Hoe vreemd ritselen er de bladeren in den herfst ....



XXIV

De Kamper Raadslieden

Het was een koude winterdag, en bij den haard van het stadhuis
zaten de Kamper raadslieden tezamen, heel gezellig na lange en wijze
debatten over diverse resolutiën, welke op de burgers zouden worden
uitgestort. Men durfde eigenlijk niet goed heen te gaan: want de
vinnige Oostenwind had zelfs voor de raadsleden geen clementie over,
en men besloot nog wat te redeneeren over alles en nog wat.

"Wat een storm!" rilde een der raadsheeren. "'t Heeft vannacht harder
gevroren dan ik 't ooit gekend heb, en mijn vrouw's tante zegt, dat
het de strengste winter is, dien ze ooit heeft meegemaakt. En dat
wil wat zeggen, want ze wordt met 't voorjaar zeven en negentig jaar."

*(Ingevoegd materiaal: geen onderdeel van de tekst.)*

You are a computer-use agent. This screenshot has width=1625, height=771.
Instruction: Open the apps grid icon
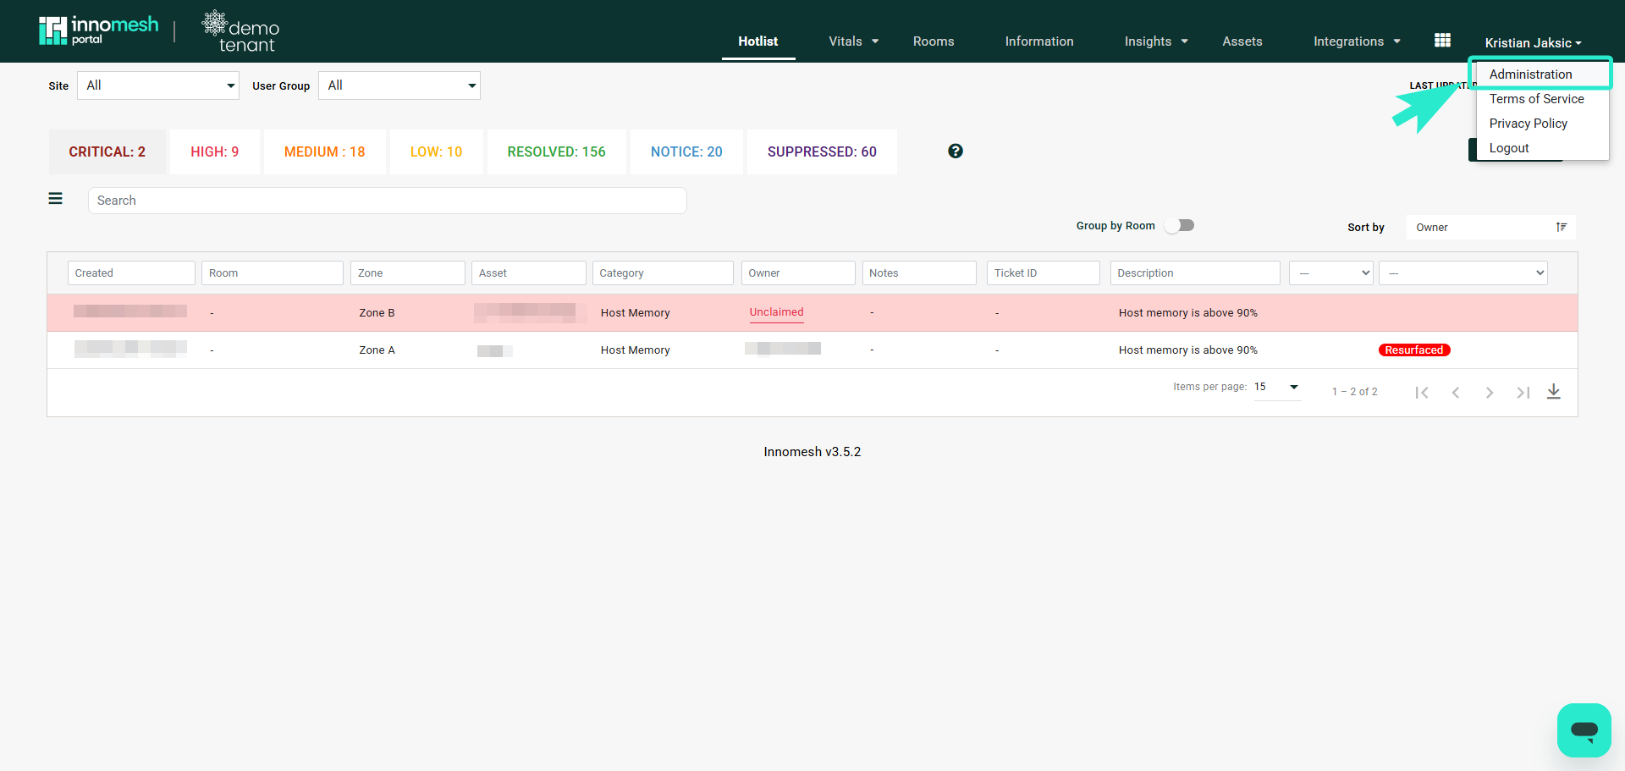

"Hu -- ," riep de burgemeester. "Laten we den bode roepen, opdat
deze nog wat houtblokken op de haard legge."

De bode werd geroepen. Hij kwam, en groette de edelachtbare heeren
met een zeer bijzondere reverentie, waaraan niemand eenige aandacht
schonk. Met een stem echter, of hij een veldheer ware, die bevel
geeft een lang belegerde veste te bestormen, riep de burgemeester:

"Wij hebben 't koud. Leg blokken op den haard."

Toen de blokken gebracht waren, en naar den eisch nederlagen op de
vlammen, om hun vonnis te ondergaan, schikten de wijze raadslieden
nog dichterbij het vuur dan tot dusver. De zegenrijke hitte vleide
zich zoet over 't kippevel hunner armen, en de handen, welke wit van
de kou geweest waren, werden teeder-rood geroosterd.

"'t Is hier beter dan buiten," zei de burgemeester, en hij schoof
nog wat dichter naar voren, in den rug gevolgd door zijn raadsheeren.

"Dat is een waar woord," antwoordde het oudste raadslid.

"Dat zou ik denken," voegde er het jongste aan toe.

De burgemeester dacht een oogenblik na. Eindelijk sprak hij:

"Buiten gaatje de wind door merg en been." 't Oudste raadslid zuchtte.

"Als 't maar weer voorjaar wordt," en zijn buurman peinsde luid:

"Hier zitten we gelukkig goed."

De burgemeester zette zijn zetel weder iets meer vlammenwaarts, en de
wijze raadslieden drongen met hem een paar duim op. De burgemeester
deed opmerken:

"Over een bevroren rivier kunnen de schepen ook niet varen." 't Oudste
raadslid was 't met hem eens.

"Sinds de rivier dicht is, komen er ook geen schepen meer aan." En
't jongste, de optimist van 't gezelschap, troostte:

"In den zomer zal de rivier wel weer open zijn."

Plotseling zwegen ze allen, en keken elkaar verschrikt aan. Er was
brandlucht. De bode werd geroepen, en de burgemeester vroeg:

"Is er brand hier in de buurt?"

"Neen," zei de bode, "maar met oorlof der edele heeren is
burgemeester's pantalon aan 't schroeien."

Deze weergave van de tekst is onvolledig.